ASSIGNMENT: Copy the data that follows exactly. Include no pictures.

(Dataset entries)
======
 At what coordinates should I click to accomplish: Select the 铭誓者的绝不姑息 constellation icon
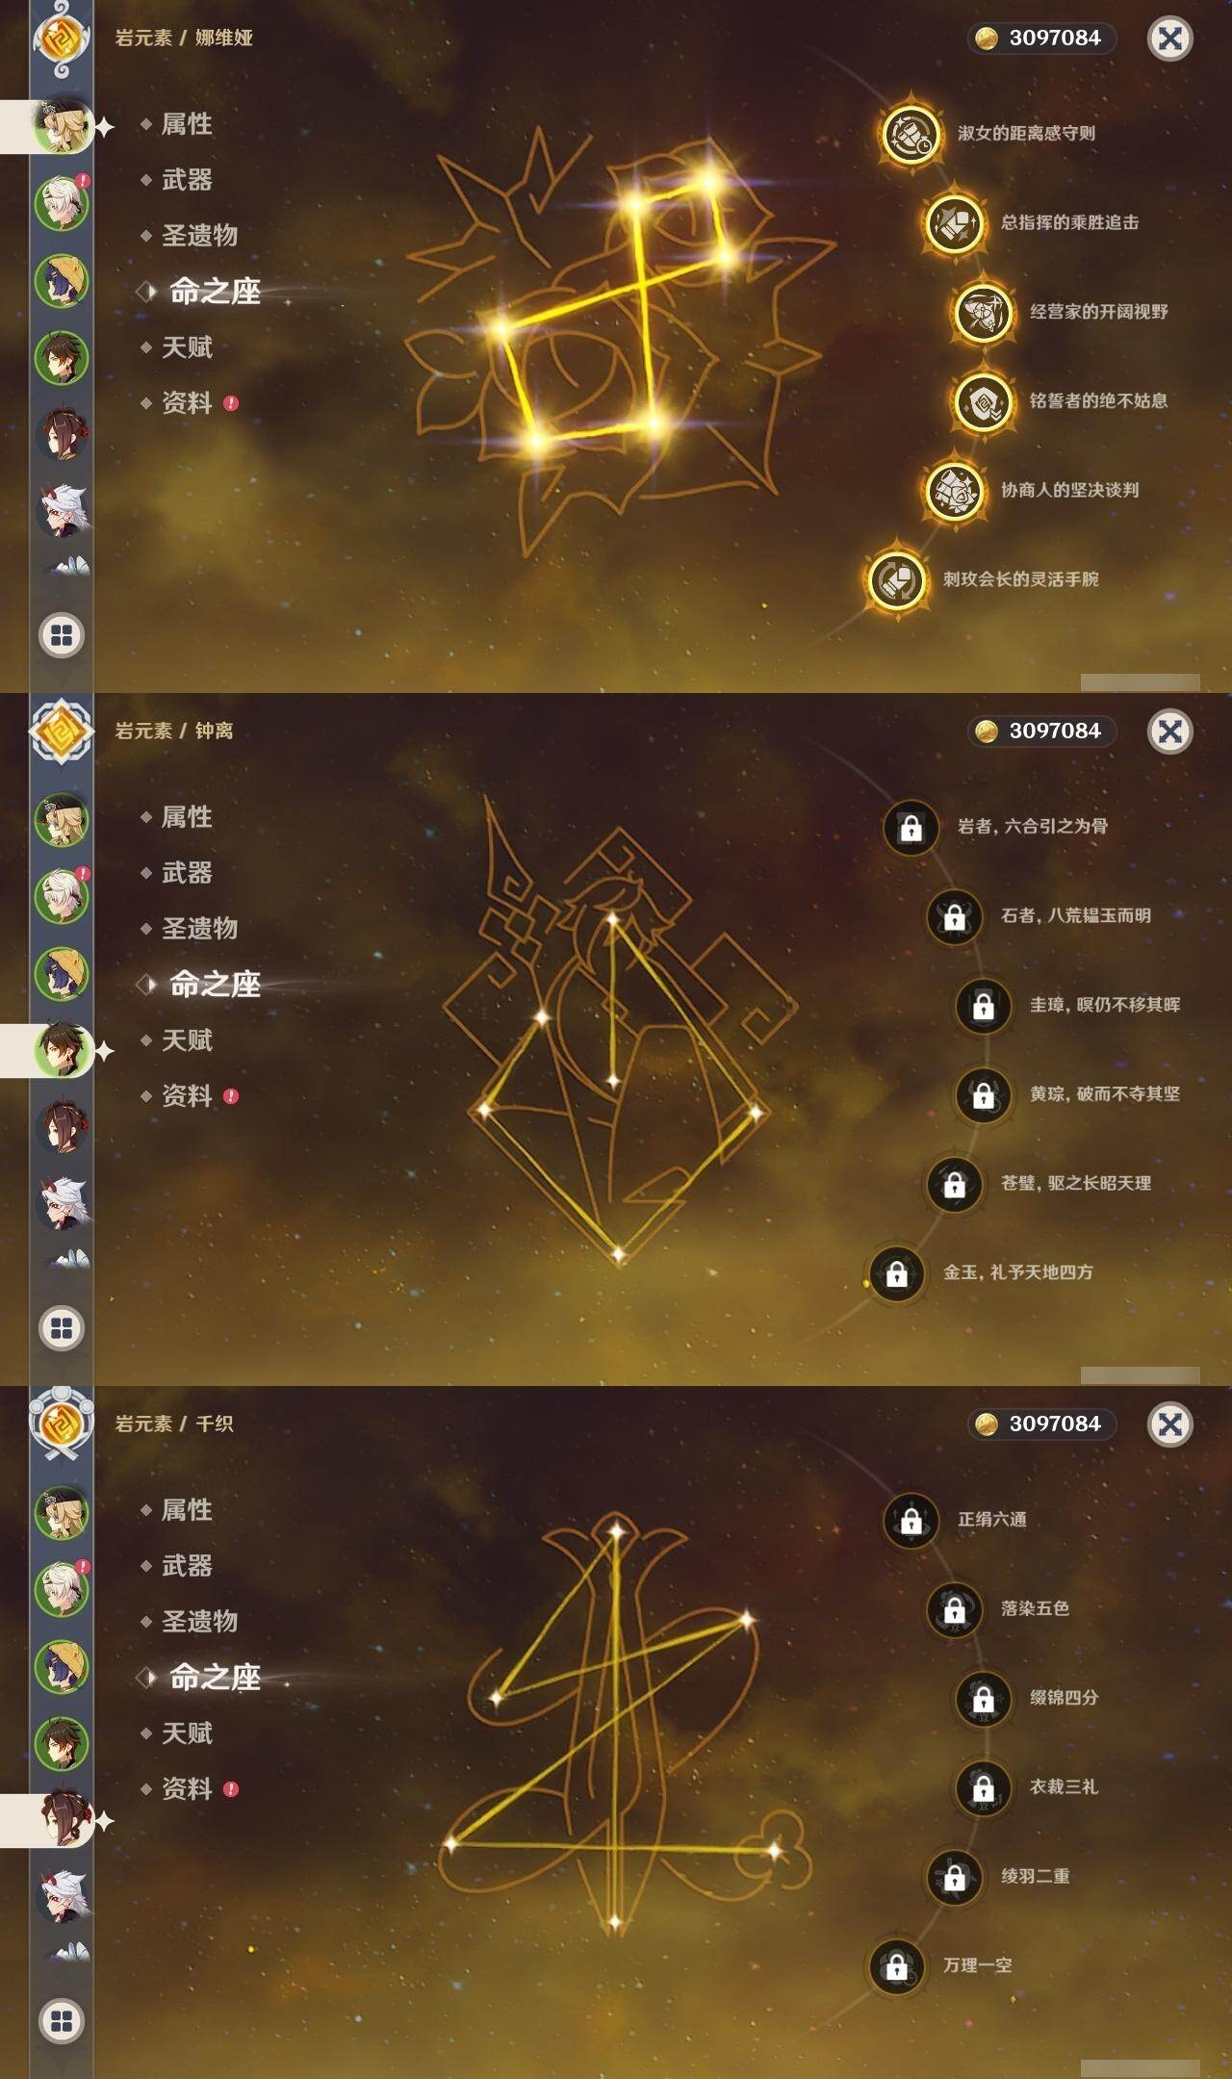click(x=983, y=401)
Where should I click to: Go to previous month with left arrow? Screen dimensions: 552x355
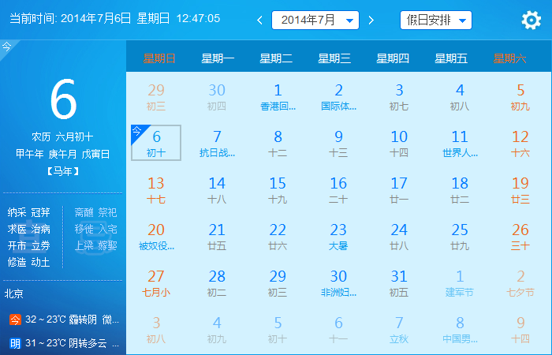259,21
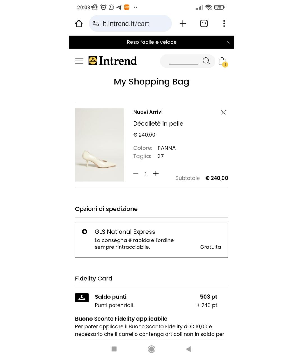The width and height of the screenshot is (303, 359).
Task: Open a new browser tab
Action: click(x=183, y=24)
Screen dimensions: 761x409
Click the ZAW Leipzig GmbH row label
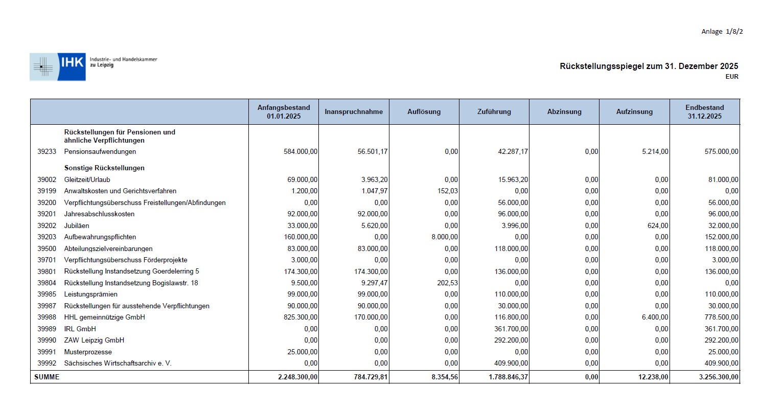click(94, 340)
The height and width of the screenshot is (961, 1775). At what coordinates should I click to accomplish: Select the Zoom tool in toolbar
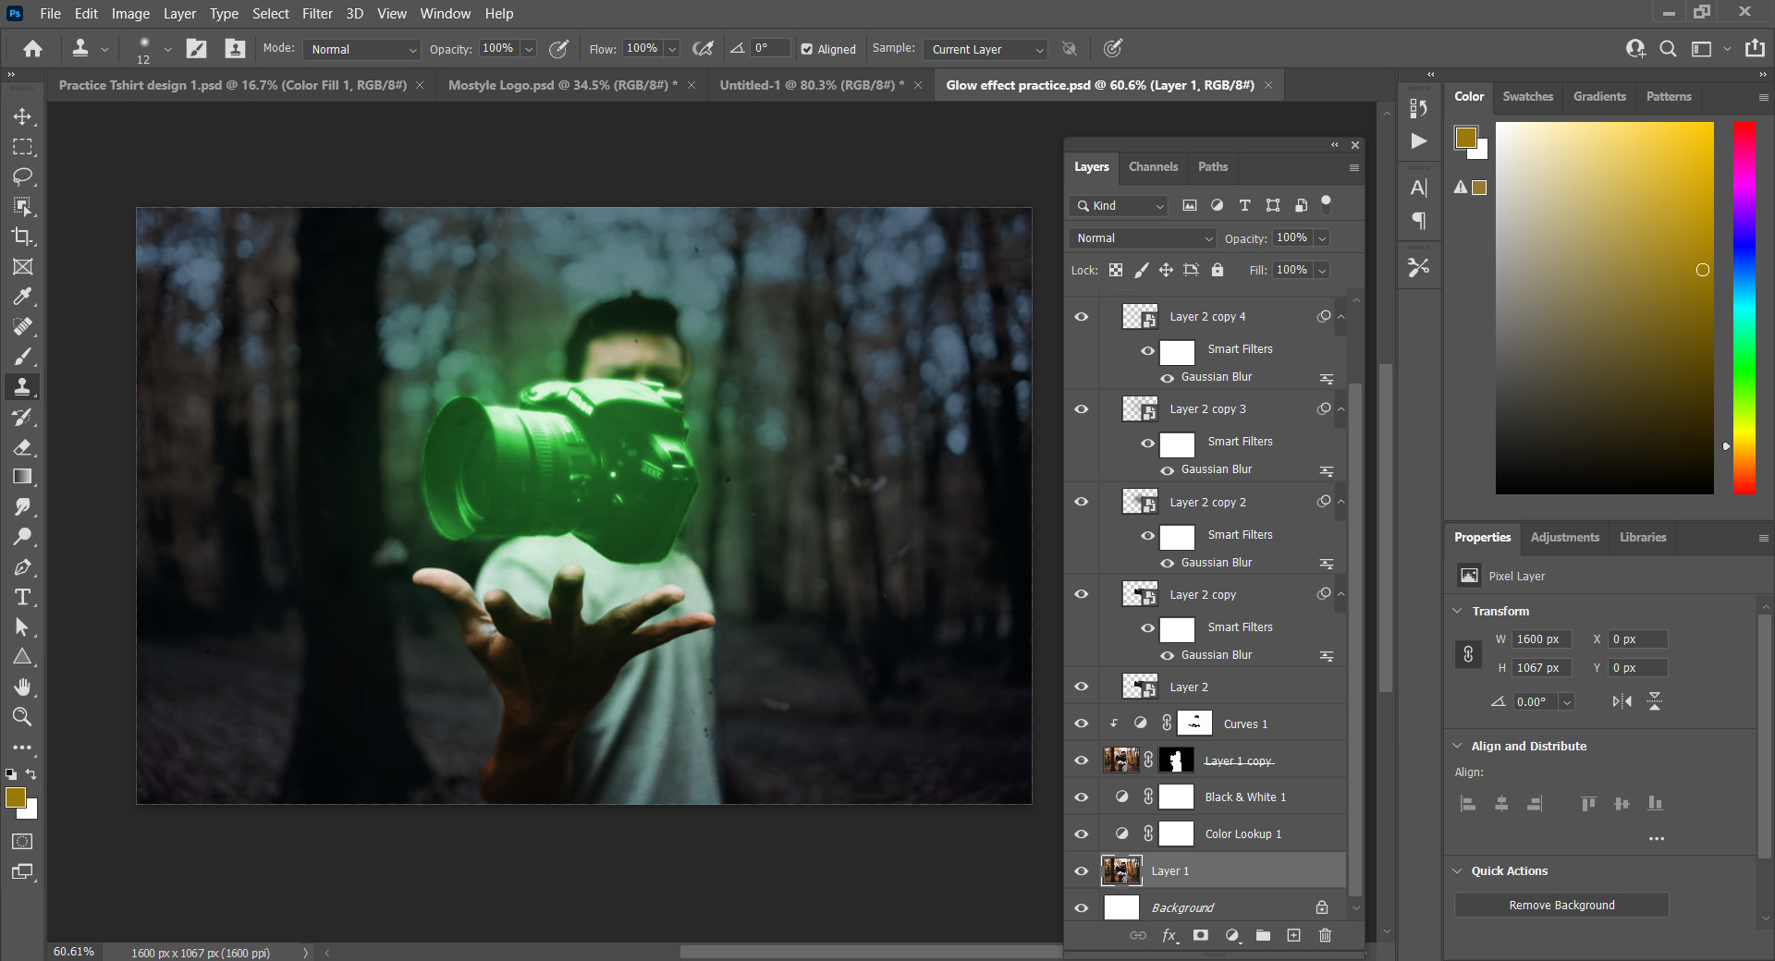point(22,717)
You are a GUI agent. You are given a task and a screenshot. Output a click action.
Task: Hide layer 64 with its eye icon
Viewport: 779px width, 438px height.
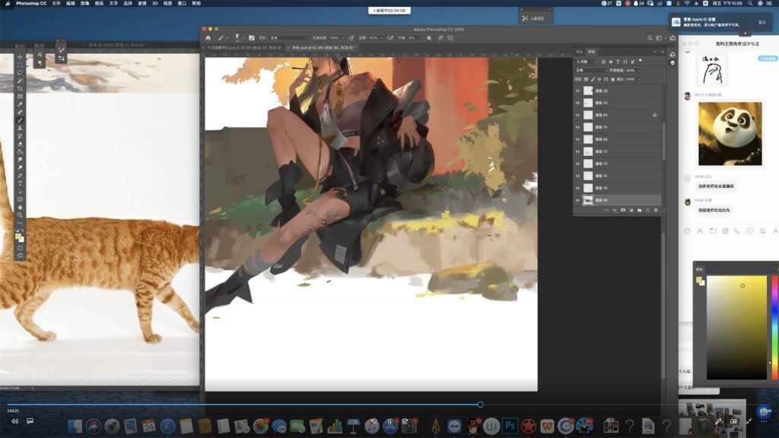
======
WORKED SOLUTION:
 At what coordinates should I click to accomplish: Select the 铭誓者的绝不姑息 constellation icon
click(x=983, y=401)
Where should I click to: Go to previous month with left arrow? Screen dimensions: 552x355
259,21
The width and height of the screenshot is (303, 359).
Task: Open a new browser tab
Action: click(x=183, y=24)
Screen dimensions: 761x409
Click the ZAW Leipzig GmbH row label
click(94, 340)
The height and width of the screenshot is (961, 1775). At what coordinates should I click to accomplish: Select the Zoom tool in toolbar
point(22,717)
You are a GUI agent. You are given a task and a screenshot. Output a click action.
Task: Hide layer 64 with its eye icon
Viewport: 779px width, 438px height.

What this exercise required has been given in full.